Bahreïn : le dialogue est mort, vive le dialogue

Le prince héritier Salman ben Hamad Al-Khalifa reprend la main · Près de trois ans après le soulèvement du rond-point de la Perle, le prince héritier du Bahreïn Salman ben Hamad Al-Khalifa a créé la surprise en recevant les acteurs politiques, y compris l’opposition chiite. Il s’agit de relancer, pour la troisième fois, un « dialogue national ». Ce retour sur la scène politique de la figure modérée et moderniste du régime illustre une fois de plus les luttes d’influence au sein de la famille royale.

Salman bin Hamad Al-Khalifa au Forum économique mondial, Davos.
World Economic Forum/Monika Flueckiger, 28 janvier 2010.
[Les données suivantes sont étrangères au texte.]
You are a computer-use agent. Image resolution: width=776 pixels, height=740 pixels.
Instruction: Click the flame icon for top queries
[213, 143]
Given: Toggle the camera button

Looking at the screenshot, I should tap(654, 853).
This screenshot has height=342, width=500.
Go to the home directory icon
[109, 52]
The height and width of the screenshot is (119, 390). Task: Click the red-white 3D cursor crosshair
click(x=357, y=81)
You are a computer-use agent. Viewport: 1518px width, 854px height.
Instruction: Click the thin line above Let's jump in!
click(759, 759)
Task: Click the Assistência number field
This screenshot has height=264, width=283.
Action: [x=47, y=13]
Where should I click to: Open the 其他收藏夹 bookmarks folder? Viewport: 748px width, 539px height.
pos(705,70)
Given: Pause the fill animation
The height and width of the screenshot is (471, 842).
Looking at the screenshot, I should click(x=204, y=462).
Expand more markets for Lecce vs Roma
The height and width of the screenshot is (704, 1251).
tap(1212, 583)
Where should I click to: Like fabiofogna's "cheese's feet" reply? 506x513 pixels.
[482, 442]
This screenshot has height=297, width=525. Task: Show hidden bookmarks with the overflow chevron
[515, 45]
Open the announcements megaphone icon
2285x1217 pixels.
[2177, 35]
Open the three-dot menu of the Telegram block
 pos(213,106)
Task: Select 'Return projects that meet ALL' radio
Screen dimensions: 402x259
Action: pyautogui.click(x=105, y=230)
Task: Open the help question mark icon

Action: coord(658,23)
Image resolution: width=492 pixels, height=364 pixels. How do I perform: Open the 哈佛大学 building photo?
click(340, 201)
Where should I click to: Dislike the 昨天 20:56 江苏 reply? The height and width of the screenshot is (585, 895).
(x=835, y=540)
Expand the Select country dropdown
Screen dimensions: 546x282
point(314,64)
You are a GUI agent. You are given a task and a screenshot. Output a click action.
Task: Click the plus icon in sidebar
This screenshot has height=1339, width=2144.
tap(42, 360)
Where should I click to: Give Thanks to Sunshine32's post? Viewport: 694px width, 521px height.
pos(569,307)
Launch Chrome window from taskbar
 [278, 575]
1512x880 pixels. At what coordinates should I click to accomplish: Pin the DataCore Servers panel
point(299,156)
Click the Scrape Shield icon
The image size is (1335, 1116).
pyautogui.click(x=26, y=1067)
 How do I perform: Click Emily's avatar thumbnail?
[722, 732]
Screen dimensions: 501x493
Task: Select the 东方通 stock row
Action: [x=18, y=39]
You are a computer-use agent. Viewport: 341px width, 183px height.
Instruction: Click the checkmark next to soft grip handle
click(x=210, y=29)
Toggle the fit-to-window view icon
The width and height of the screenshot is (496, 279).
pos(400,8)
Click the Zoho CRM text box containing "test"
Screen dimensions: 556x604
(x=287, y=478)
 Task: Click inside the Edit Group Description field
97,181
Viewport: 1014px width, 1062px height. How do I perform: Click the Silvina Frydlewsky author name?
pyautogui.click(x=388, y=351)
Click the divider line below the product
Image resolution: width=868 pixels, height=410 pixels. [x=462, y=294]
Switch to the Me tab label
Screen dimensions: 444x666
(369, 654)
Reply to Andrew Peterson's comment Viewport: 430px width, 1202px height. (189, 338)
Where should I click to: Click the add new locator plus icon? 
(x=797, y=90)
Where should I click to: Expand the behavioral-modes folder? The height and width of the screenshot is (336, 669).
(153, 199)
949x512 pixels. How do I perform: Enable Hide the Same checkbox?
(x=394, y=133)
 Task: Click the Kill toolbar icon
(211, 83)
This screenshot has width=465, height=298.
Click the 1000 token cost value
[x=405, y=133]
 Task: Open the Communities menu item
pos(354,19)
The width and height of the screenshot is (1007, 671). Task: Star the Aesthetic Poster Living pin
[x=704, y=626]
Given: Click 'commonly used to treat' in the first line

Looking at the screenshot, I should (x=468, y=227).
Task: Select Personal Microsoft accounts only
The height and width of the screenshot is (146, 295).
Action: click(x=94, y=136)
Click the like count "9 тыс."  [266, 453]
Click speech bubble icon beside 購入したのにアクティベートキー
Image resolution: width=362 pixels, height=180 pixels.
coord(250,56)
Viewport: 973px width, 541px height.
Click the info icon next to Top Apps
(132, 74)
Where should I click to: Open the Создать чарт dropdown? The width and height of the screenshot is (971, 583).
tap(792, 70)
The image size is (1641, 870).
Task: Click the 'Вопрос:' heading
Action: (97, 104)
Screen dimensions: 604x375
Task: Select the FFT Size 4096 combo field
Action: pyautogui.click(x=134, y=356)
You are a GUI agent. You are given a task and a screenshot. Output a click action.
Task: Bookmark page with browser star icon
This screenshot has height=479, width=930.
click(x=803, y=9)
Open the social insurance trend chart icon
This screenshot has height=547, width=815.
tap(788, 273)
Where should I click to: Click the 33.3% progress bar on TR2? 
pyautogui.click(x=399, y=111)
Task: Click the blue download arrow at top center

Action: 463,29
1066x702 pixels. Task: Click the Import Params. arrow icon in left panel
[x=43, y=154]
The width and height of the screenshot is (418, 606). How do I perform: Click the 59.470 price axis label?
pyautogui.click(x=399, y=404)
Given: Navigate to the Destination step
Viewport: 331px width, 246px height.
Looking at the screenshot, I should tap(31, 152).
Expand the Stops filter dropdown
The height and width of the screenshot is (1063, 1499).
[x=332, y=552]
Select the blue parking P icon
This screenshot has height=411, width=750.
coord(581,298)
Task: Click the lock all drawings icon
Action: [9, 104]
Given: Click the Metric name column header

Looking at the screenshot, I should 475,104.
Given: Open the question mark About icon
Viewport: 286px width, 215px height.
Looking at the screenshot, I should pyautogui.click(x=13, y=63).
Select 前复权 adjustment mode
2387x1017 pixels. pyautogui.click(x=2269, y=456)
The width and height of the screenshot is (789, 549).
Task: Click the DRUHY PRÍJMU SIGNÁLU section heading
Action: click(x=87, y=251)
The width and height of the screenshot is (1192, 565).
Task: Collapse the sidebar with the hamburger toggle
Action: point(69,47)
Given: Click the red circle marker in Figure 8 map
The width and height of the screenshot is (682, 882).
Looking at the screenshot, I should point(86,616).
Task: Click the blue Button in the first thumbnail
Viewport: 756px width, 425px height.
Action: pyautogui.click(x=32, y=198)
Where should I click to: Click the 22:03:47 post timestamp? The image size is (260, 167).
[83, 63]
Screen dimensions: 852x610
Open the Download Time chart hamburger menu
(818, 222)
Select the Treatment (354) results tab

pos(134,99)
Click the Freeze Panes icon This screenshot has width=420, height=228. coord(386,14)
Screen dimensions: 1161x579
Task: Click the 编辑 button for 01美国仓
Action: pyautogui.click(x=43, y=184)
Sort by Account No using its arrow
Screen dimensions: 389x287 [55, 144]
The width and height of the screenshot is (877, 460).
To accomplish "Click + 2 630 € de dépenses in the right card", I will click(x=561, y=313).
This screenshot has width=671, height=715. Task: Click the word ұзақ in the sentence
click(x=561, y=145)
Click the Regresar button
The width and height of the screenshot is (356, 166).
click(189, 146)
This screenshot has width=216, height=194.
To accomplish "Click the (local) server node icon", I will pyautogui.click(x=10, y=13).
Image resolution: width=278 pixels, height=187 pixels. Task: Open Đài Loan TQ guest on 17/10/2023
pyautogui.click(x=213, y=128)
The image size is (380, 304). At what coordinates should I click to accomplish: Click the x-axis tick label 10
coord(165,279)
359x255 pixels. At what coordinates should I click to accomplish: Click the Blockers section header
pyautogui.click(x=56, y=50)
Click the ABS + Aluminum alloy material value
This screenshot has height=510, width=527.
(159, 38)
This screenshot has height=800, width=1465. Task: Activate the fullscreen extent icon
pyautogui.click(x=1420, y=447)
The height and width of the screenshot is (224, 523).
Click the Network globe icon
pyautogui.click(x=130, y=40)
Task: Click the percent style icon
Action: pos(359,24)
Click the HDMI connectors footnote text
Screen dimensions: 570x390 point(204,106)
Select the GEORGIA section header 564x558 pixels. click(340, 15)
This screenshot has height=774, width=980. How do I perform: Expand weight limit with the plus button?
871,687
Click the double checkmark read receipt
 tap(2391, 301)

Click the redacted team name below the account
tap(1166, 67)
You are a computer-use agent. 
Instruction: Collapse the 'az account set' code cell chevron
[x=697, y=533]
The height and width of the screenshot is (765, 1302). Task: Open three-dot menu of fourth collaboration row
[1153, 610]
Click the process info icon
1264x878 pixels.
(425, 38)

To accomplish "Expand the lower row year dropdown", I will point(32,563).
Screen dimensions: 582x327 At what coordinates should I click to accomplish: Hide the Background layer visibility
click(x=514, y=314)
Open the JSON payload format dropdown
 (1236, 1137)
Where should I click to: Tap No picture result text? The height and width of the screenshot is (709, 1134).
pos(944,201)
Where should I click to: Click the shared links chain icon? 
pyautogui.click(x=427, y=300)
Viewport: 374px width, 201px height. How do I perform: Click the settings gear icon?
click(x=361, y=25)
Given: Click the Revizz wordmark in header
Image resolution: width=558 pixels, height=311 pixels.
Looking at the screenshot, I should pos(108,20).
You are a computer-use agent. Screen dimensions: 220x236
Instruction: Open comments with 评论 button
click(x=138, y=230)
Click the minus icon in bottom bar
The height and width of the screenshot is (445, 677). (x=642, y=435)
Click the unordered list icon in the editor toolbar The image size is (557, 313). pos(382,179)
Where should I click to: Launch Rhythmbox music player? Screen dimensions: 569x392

Le 9 janvier 2014, le régime de la famille Al-Khalifa suspendait le dialogue national lancé un an plus tôt. Six jours plus tard, l’agence de presse officielle du Bahreïn annonçait que le prince héritier avait reçu les membres d’associations politiques, y compris le parti d’opposition chiite Wefaq « pour discuter les moyens de surmonter les obstacles au dialogue ».

Le timing n’est pas anodin : comme chaque année depuis trois ans, le régime craint les commémorations du soulèvement du 14 février 2011 sur la place de la Perle. Comme il l’avait fait en lançant le 10 février 2013 de nouvelles discussions, il entend reprendre l’initiative et donner un nouveau souffle au processus de concertation censé permettre la sortie de crise. Il entend aussi et surtout mobiliser les acteurs politiques de l’opposition pour éviter que l’exaspération de la rue ne se cristallise à la date anniversaire.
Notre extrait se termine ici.